Who Hates Football?
Sunday, November 23, 2008
 
Those smiling Cal dancers in my last post probably don't hate football, but why should they? College football gives them a supportive environment and a big audience to appreciate what they have to offer. We don't really know what their attitude is toward the game, per se, or toward the players. Do they find the game glamorous and the players personally attractive? I don't know. But if so, that’s an attitude that not every woman shares.
 
There are three levels of really serious football in the U.S. First there’s high school. Tens or hundreds of thousands of boys play for their high school teams. If a team wins enough games in the regular season they have a chance to reach the acme of high school sports: the state championship. A few of these players will be good enough to go on to play for college teams; there are roughly 500 college teams, though only 119 are in NCAA Division 1-A, which is where the best players are and what most of the fuss is about. The acme of college football is presently the so-called BCS National Championship. And finally, there is professional football. One of the notable functions of college football is to serve as a testing and evaluation league for those very few players good enough to go on to the pros.
 
For people who don't like football, which includes lots of women but plenty of men as well, the story probably starts in high school. Some are put off by the pure physicality of football. If you feel unathletic, you may not like any sports. If you don't like crashing into people, you won't like football. And if you're a high school student who doesn't like football, if you think it's just pointless violence engaged in mostly by people who have no ability or desire to accomplish anything important, then you're going to be mystified and resentful about the relatively high status of football players--in the school, in the community, and maybe even in your own family.

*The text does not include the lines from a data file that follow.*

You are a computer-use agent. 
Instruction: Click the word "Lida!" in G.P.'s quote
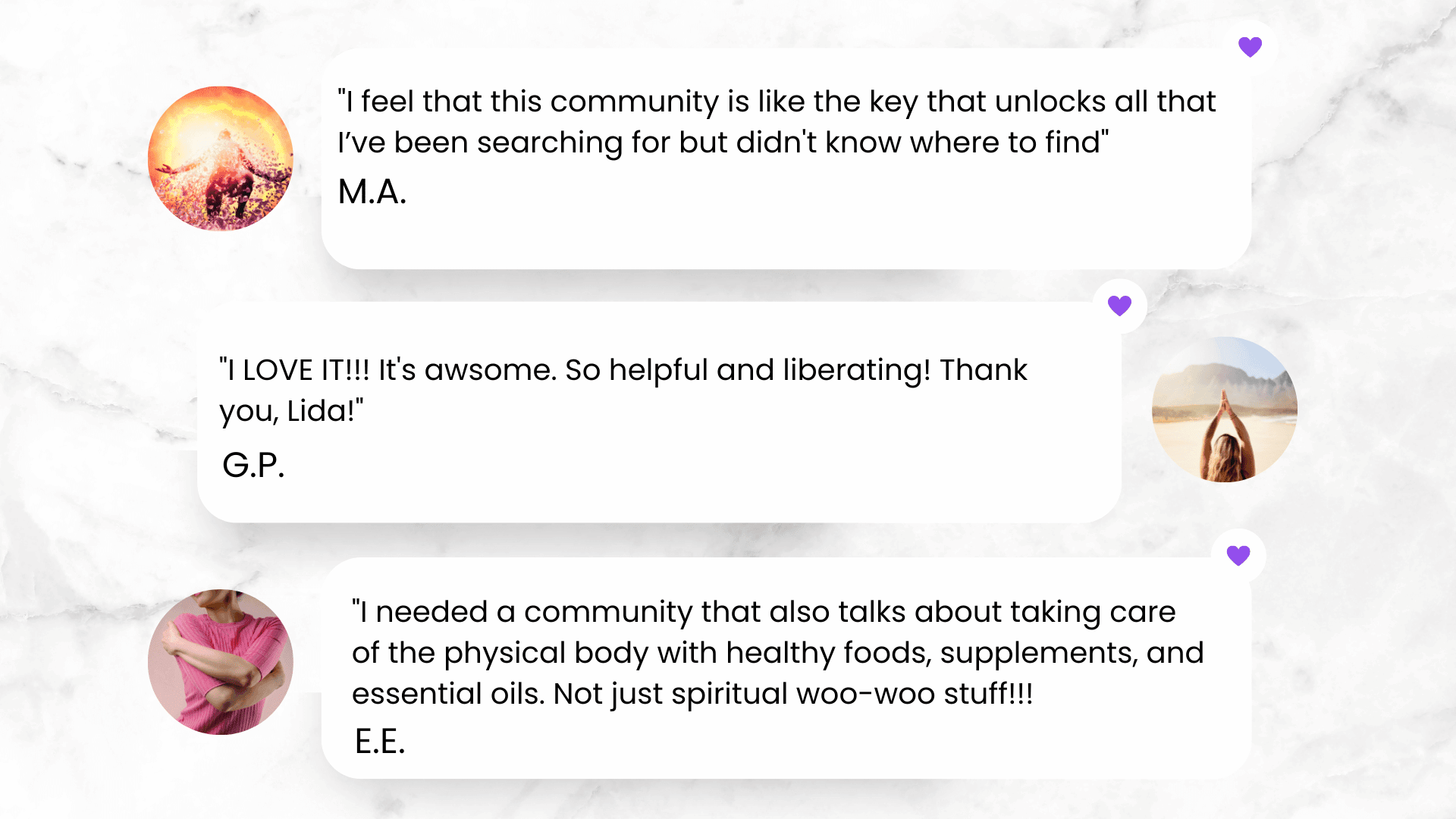325,411
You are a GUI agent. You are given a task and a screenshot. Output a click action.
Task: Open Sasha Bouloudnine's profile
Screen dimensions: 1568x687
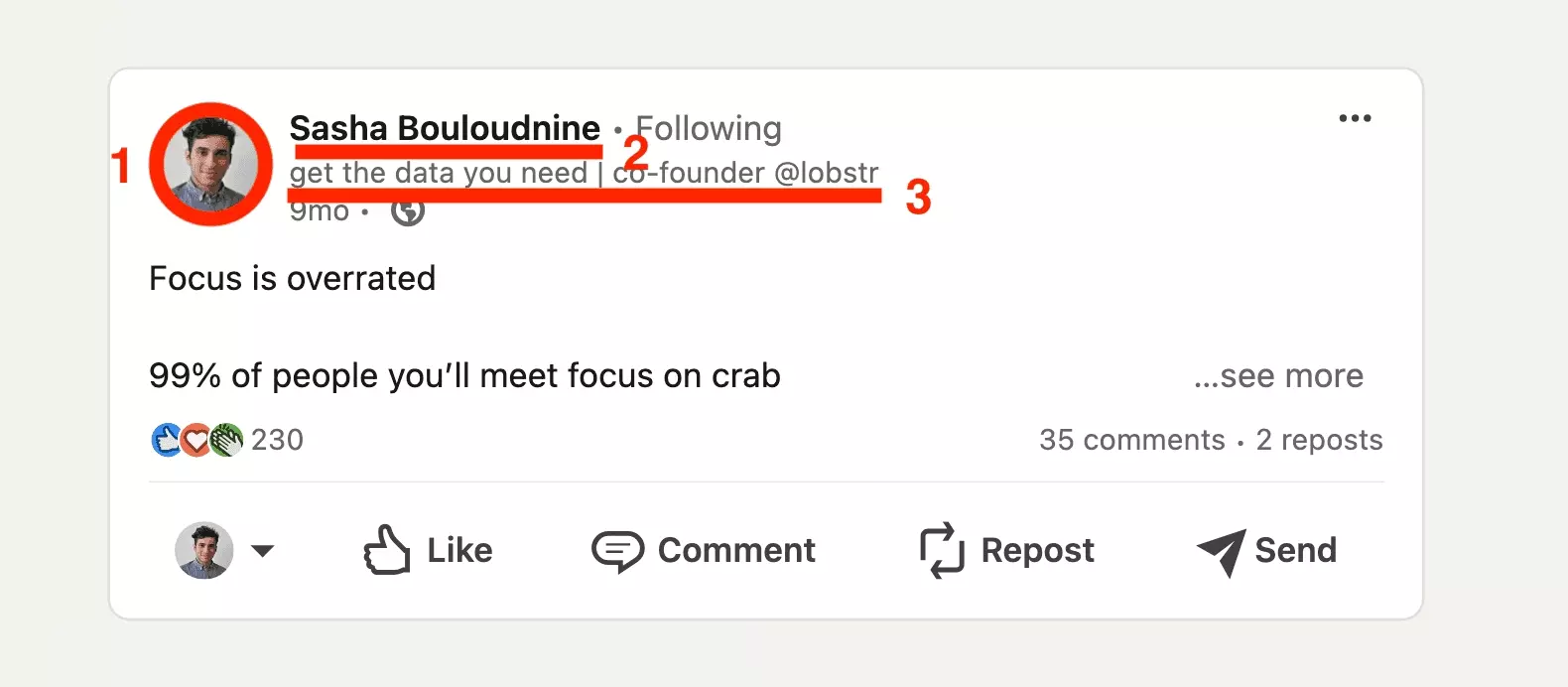point(444,127)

And once you're in that frame of mind, you're likely to notice other things, like the fact that football contains an aspect of what seems to be viciousness. For many people, crashing into someone as hard as you can, "hitting" them in football parlance, just seems stupid and certainly doesn't seem worthy of the respect, approval and adoration that football players often receive. It may also seem that the success or failure of the high school football team is the chief thing that matters in the community, the only thing that will be remembered down the years. This is especially true in small towns, towns with fewer other distractions. Can't there be something, a non-fan might ask, anything at all, that is more important than running around carrying a ball and knocking into people?
 
I can't answer that question. But I will say two things. First, blocking and tackling in football are not usually vicious; in fact, they're fun. You may get knocked down, but on the very next play you get another chance to maybe make the other guy the knockee. Although vicious players exist, there are rules--both written and unwritten--that help keep them in check. Blocking and tackling and running and passing and catching and kicking are so fun that even though there is a fanaticism at all three levels of football that sometimes seems to be trying to destroy the pleasure of it, the game always remains a game, a game that many people will play in the back yard just for the fun of it. Second, humans in all cultures have always loved games, often rather rough ones. I would suggest that the reasons people love football are probably pretty complex and go deep into what it means to be human. Reject or dismiss them at your peril.
 
Football, of course, has rules. They're a little complicated, but really almost anyone can understand them. And if not, the referee will settle the matter. Life, on the other hand, can be quite a bit more complicated. Life is just similar enough to football to make it seem that the same traits that bring success in the game should bring success in life. But life is also just different enough from football that the football view of the world can sometimes lead, in the game of life, to failure and heartbreak. Life, in fact, is darker; maybe that’s another reason people like the game.
 
Two more questions before we leave this potentially endless topic. One, do some women love to play football? Yes, absolutely they do. Two, is mens’ college football hopelessly corrupt because of the big money involved? No, not really. But in a way it is bizarre and unnatural that the athletes at the major college level do not get paid for their work. Players who love the game must surely enjoy having an opportunity to play at a competitive level in a highly supportive environment. And a chance for a shot at the pros is itself worth a lot. But athletes are talented, hardworking people whose abilities are the chief attraction of a spectacle that generates huge amounts of cash. Normally, our society rewards such people with money, but this is not permitted for student athletes. Instead they receive an undergraduate degree at essentially no cost. That’s nothing to sneeze at these days, but it pales in comparison to the total volume of money flowing around the game. Head coaches at major universities, for example, make millions of dollars a year in salary and bonuses. It should not surprise anyone that when natural forms of incentive are prohibited, creative forms will appear.